ACTION ITEM:
Once you find the line below that has "You are a computer-use agent.", output it and every line after it exactly, stopping after the line that has "Task: Click the", with no pictures.

========================================================================

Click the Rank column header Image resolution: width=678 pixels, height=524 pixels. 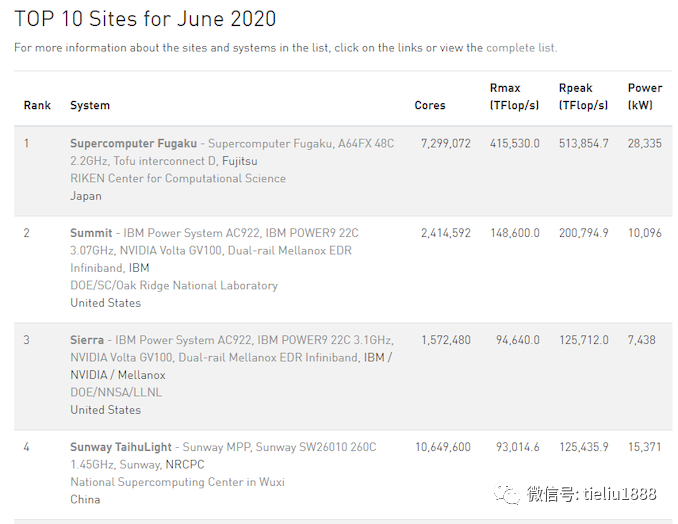click(37, 106)
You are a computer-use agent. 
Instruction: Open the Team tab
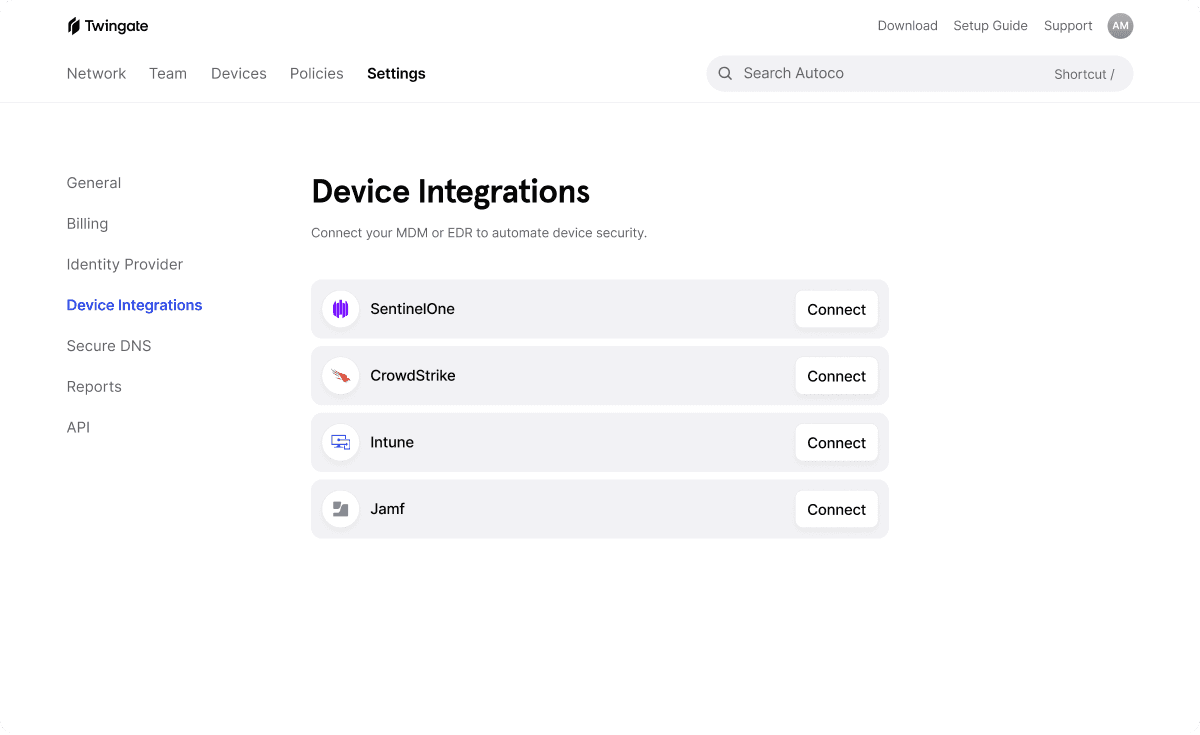168,73
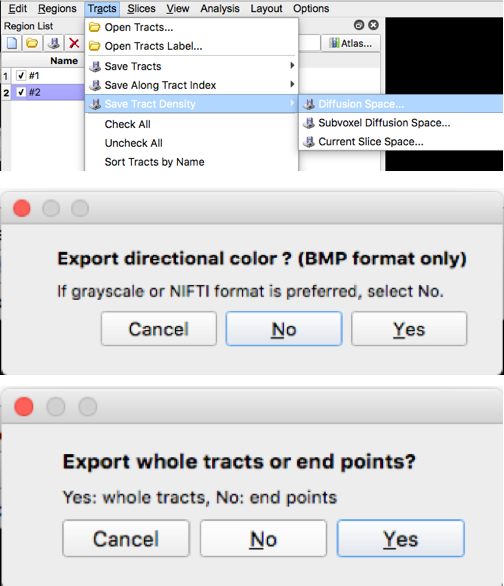Toggle checkbox for region #2
This screenshot has height=586, width=504.
pyautogui.click(x=21, y=92)
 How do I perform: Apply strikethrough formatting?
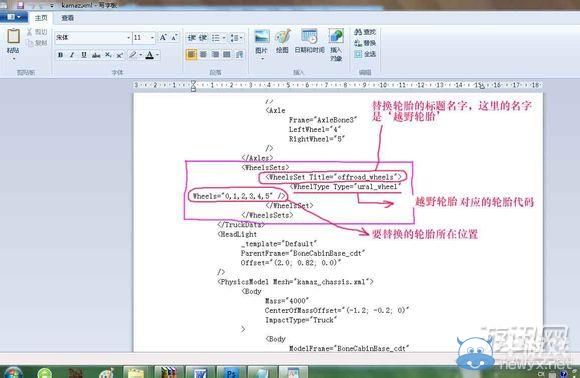pos(96,55)
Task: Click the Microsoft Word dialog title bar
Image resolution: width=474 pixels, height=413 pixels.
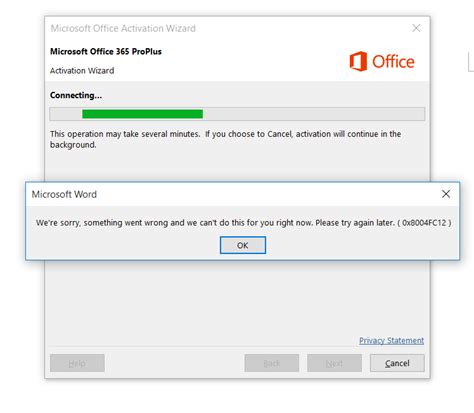Action: (x=233, y=194)
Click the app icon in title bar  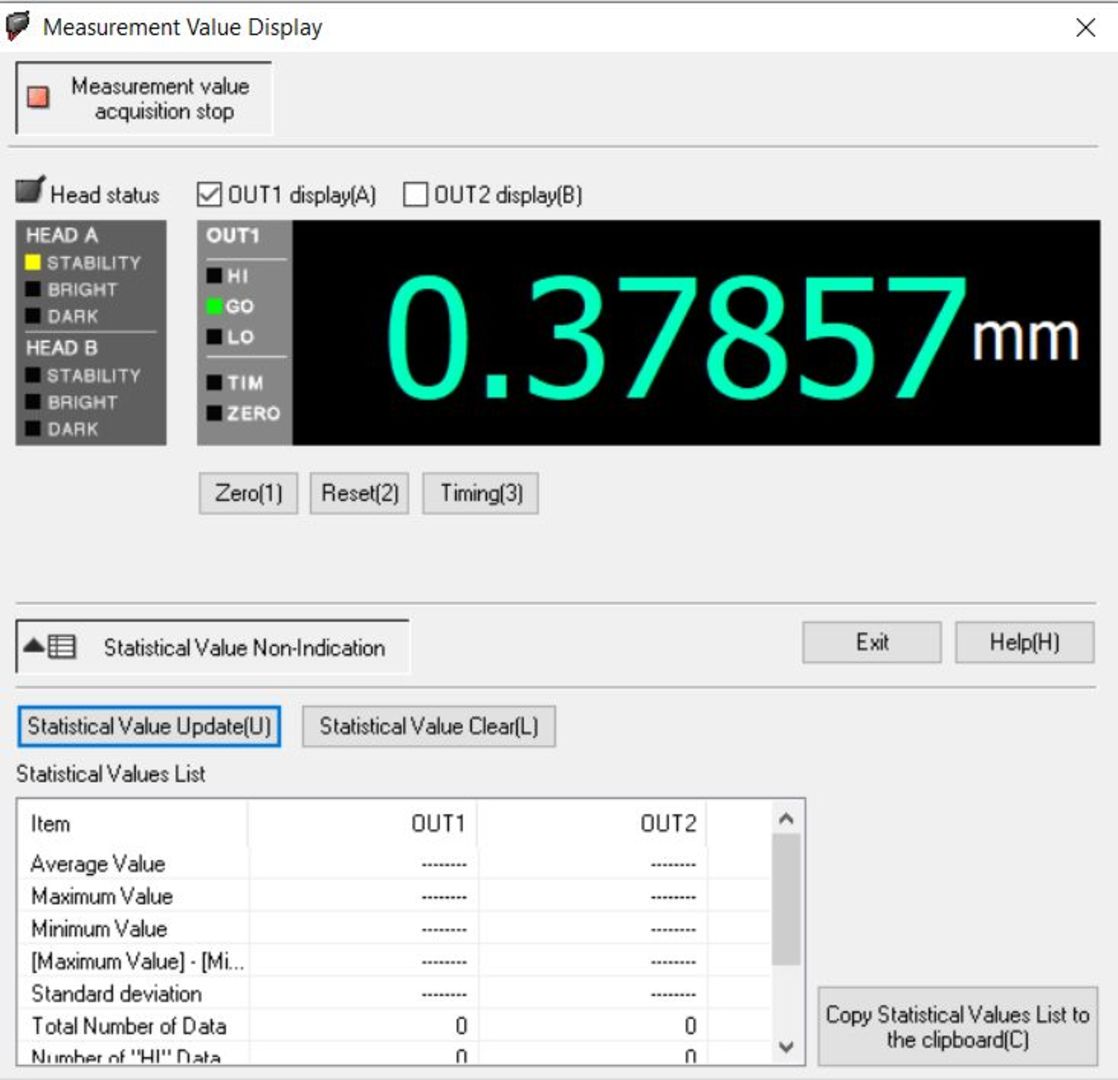pos(18,27)
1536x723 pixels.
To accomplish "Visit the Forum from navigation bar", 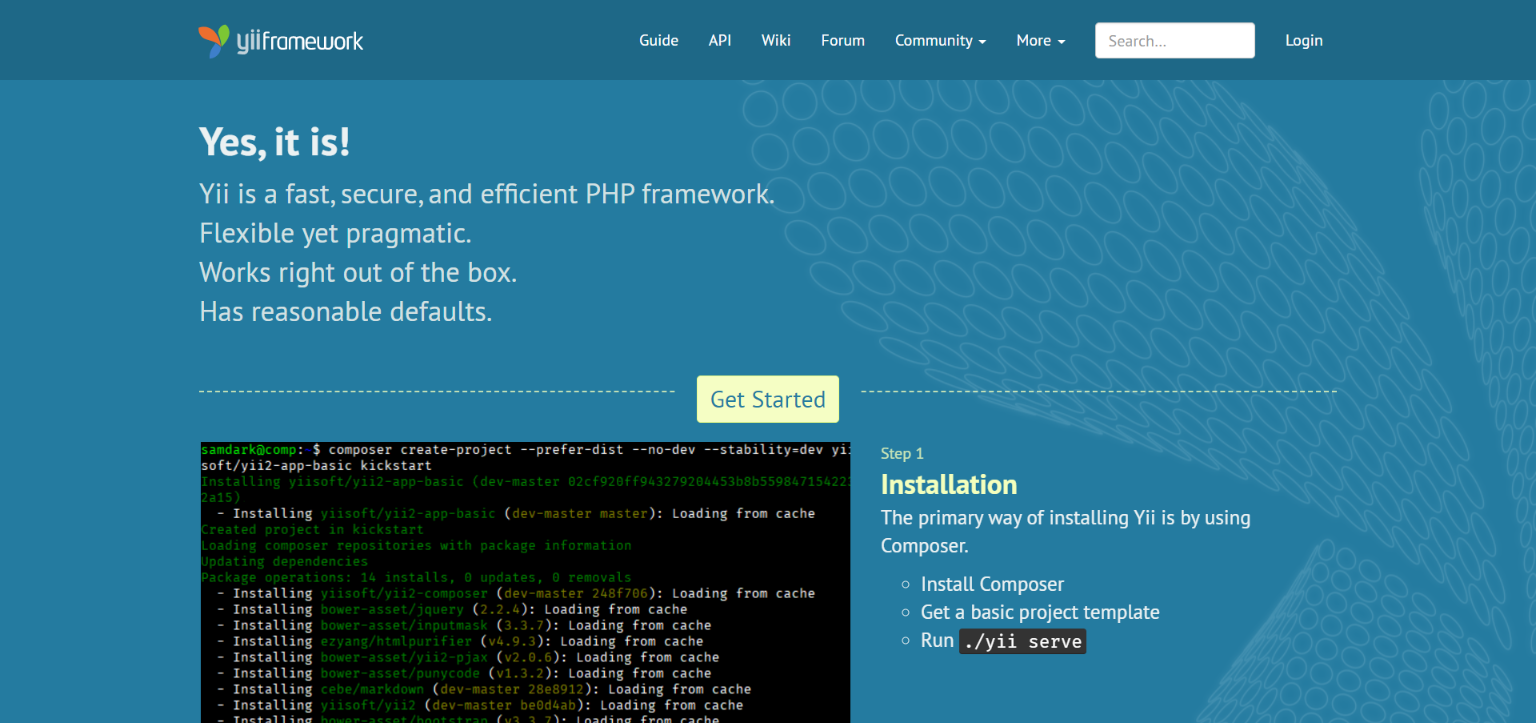I will 843,41.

========================================================================

YOUR RESPONSE:
You are a computer-use agent. 
Instruction: Open the Team tab
168,73
Toggle checkbox for region #2
This screenshot has height=586, width=504.
pyautogui.click(x=21, y=92)
 How do I perform: Apply strikethrough formatting?
pos(96,55)
Task: Click the Microsoft Word dialog title bar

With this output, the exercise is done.